◆ Required actions:
(A) Answer these about the post on showing interest in colleges, one answer per line, each marked like its question:
(i) Who wrote the “Quartz” piece the post shares?
(ii) For what work did Alvin Roth receive the Nobel Prize?
(iii) According to Roth, how many colleges can you apply to but probably not visit?
(B) From the post on showing interest in colleges, list every topic named in the title of the “Quartz” piece.

◆ Extract:
Showing Interest in Colleges

Show Interest in Colleges, Show Interest in Ivies, Showing Interest in Ivies

This Nobel Prize-winning economist supports our long-held and well publicizied position that students should absolutely show interest in every college they hope to get into. The economics simply make sense (photo credit: Bengt Nyman).

Showing interest in colleges matters a whole lot! We came across a terrific piece up on “Quartz” by Matt Phillips entitled “The hidden economic rules behind Tinder, marriage, kidneys, and college admissions” that we absolutely wanted to share with our reader base. The piece includes an interview with Alvin Roth of Stanford University, a recipient of the Nobel Prize for his work on matching kidney donations (he also had a whole lot to do with residency matching for those aspiring physicians). The interview includes the perspective of this Nobel Prize-winning economist on why college applicants should show interest to the colleges they want to get into. It’s not like we haven’t been writing about the importance of showing interest in colleges for years, but why not share the point of view of one of the world’s leading economists? Particularly when he agrees with us (hey, we never claimed to be objective…but we do tell it like it is).

As Roth says in the interview, “So college admissions is a matching market. You can’t just go to Stanford. You have to be admitted. Stanford is a pretty fancy university. So my guess is our admissions office doesn’t worry a whole lot about how interested you are. They presume you might be interested in Stanford. But lots of places have to sort among many, many applicants. And… it’s costly to have too few or too many students. So it’s important to them to guess not just how much they like you, but how much you like them, in order to identify students who will come.But at the same time it’s gotten easier and easier to make applications. If you put in your application through the Common App it’s easy to add one more application…There are lots of things at play but part of admissions, part of courtship of all sorts in matching markets, is not just indicating that people should be interested in you, but that you are interested in them. Think about courting a spouse. You want to show that you’re a marriageable guy. But you also want to show that you’re interested, so that attention spent on you is not going to be wasted. [So] if you come to campus, show that you came to campus. Because you can apply to two dozen colleges but you probably can’t visit two dozen colleges.”

◆ Dataset content:

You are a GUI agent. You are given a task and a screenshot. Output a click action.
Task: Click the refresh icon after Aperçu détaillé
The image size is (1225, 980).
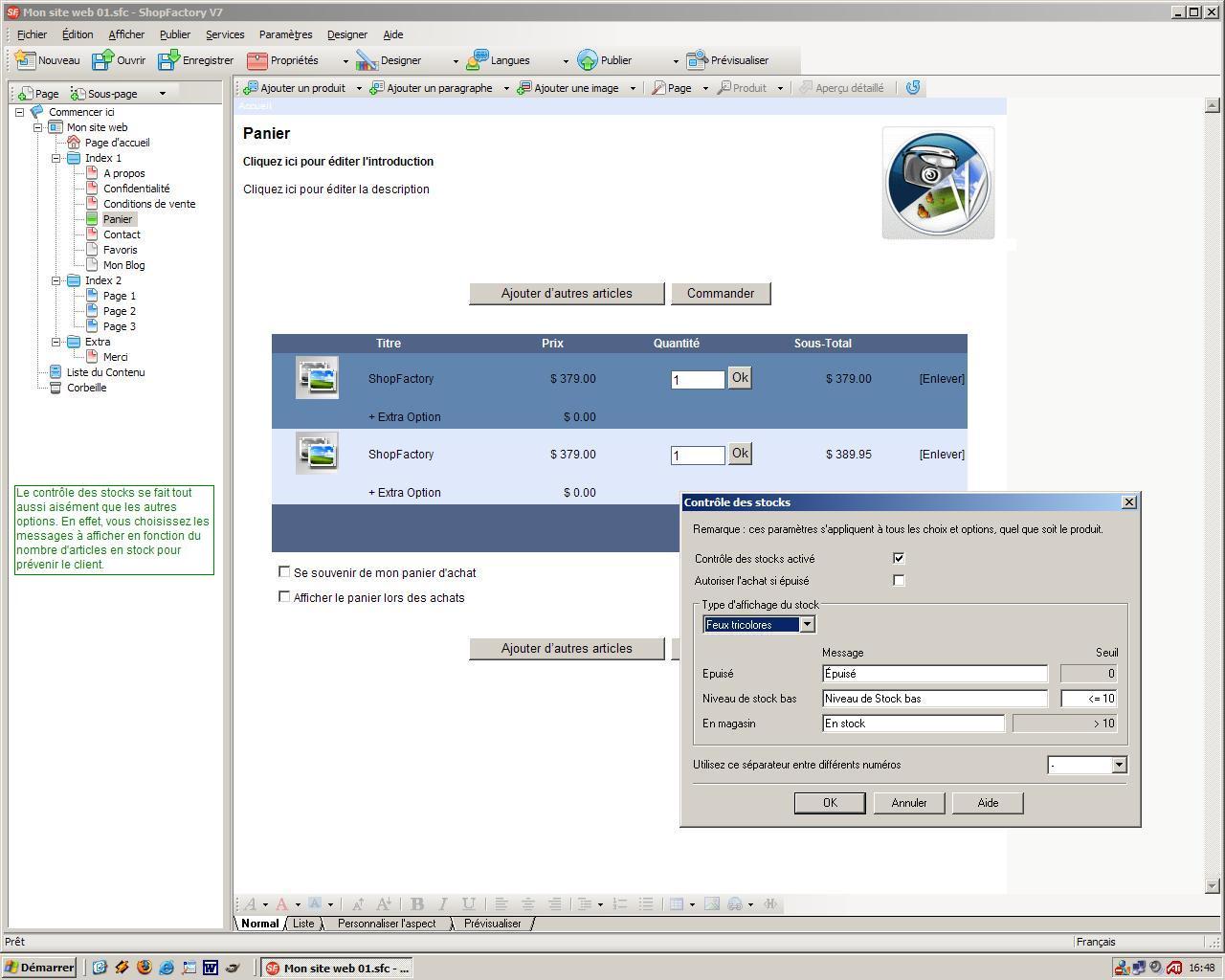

◆ Final answers:
(A)
(i) Matt Phillips
(ii) His work on matching kidney donations
(iii) Two dozen

(B) Tinder, marriage, kidneys, college admissions